On prendra garde qu’un cheval ardent ne parte avec trop de vitesse, mais on évitera surtout qu’il ne lutte de vitesse avec un autre cheval : car presque tous les chevaux qui ont le plus d’émulation sont aussi les plus fougueux.

Les mors doux leur conviennent mieux que les durs ; et, si le cheval est embouché avec un dur, rendez-le doux par la légèreté de la main[1].

Il est bon de s’accoutumer soi-même à être calme, surtout sur un cheval ardent, et à n’avoir avec lui que les points de contact qui nous sont indispensables pour l’assiette[2]. Un précepte excellent à connaître, c’est qu’on calme un cheval par un sifflement et qu’on l’excite par un coup de langue.

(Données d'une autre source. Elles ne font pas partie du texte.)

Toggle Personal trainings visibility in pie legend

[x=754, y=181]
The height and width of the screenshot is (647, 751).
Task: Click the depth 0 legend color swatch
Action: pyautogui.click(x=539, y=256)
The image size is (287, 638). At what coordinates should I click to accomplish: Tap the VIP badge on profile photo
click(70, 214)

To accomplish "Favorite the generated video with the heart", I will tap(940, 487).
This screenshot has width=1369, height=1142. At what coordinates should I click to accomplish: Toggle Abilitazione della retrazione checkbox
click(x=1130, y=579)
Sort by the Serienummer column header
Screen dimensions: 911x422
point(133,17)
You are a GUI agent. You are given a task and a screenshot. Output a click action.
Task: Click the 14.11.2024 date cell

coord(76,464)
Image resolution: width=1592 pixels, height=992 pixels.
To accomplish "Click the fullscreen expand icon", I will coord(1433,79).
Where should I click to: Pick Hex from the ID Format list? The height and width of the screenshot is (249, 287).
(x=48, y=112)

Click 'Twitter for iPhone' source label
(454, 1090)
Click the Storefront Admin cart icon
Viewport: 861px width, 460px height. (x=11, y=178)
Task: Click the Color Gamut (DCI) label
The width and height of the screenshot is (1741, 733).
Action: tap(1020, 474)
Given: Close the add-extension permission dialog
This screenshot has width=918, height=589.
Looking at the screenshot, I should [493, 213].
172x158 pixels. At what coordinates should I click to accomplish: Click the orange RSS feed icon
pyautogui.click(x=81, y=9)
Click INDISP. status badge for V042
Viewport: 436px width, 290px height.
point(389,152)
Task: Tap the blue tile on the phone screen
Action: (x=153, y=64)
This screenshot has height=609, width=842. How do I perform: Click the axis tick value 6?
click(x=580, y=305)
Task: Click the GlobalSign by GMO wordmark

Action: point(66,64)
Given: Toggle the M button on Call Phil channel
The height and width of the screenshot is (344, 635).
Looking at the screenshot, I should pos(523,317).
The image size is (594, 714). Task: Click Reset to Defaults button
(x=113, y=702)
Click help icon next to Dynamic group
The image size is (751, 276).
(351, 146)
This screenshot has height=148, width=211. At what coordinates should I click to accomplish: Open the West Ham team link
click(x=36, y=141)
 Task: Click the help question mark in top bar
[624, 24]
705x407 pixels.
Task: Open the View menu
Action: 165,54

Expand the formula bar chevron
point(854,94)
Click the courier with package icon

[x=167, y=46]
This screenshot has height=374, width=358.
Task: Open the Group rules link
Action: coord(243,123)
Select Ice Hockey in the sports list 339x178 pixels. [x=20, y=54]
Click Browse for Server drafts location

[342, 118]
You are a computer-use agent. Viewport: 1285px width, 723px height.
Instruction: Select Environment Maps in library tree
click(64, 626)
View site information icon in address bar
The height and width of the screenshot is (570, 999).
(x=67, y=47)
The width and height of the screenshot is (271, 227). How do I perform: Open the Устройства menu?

Toutefois, si, dès le commencement, on faisait suivre le coup de langue d’une caresse, et le sifflet d’une correction, le cheval apprendrait à partir au sifflement, et à s’arrêter au coup de langue[3]. De même, il ne faut pas, au cri de guerre ou au son de la trompette, paraître troublé à son cheval, et lui présenter rien qui le trouble ; mais, autant que possible, calmez-le, et même, si vous le pouvez, offrez-lui son déjeuner ou son souper.

Le meilleur conseil à suivre, c’est de ne jamais choisir un animal fougueux pour cheval de campagne. Quant au cheval froid, il me suffira de dire qu’on doit le traiter par une méthode opposée à celle qui convient au cheval ardent.

  1. Recommandation bien sage, mais d’autant plus difficile à exécuter que Xénophon et ses successeurs n’ont pas indique ce qu’il fallait faire pour avoir la main légère. L. B.
  2. Ce qui veut dire qu’il ne faut pas toujours avoir les jambes et les talons plaqués sur le corps de l’anima), pour ne pas l’exciter mal à propos. L. B.
  3. Cette remarque est très-judicieuse, et j’en ai fait souvent l’application pour les départs et les arrêts. On porte le corps en arrière, premier temps, en disant halte ou stop ; puis on approche la main du corps, second temps. Le cheval, pour éviter l’opposition faite par la main au second temps, qui lui est toujours plus ou moins sensible, s’arrête de suite. Veut-on faire partir un cheval, on peut dire go on ou partez, puis on approche les jambes, premier temps, et on avance la main de bas en haut vers la tête du cheval ; il est rare que le cheval ne parte pas avant que les jambes aient agi. L. B.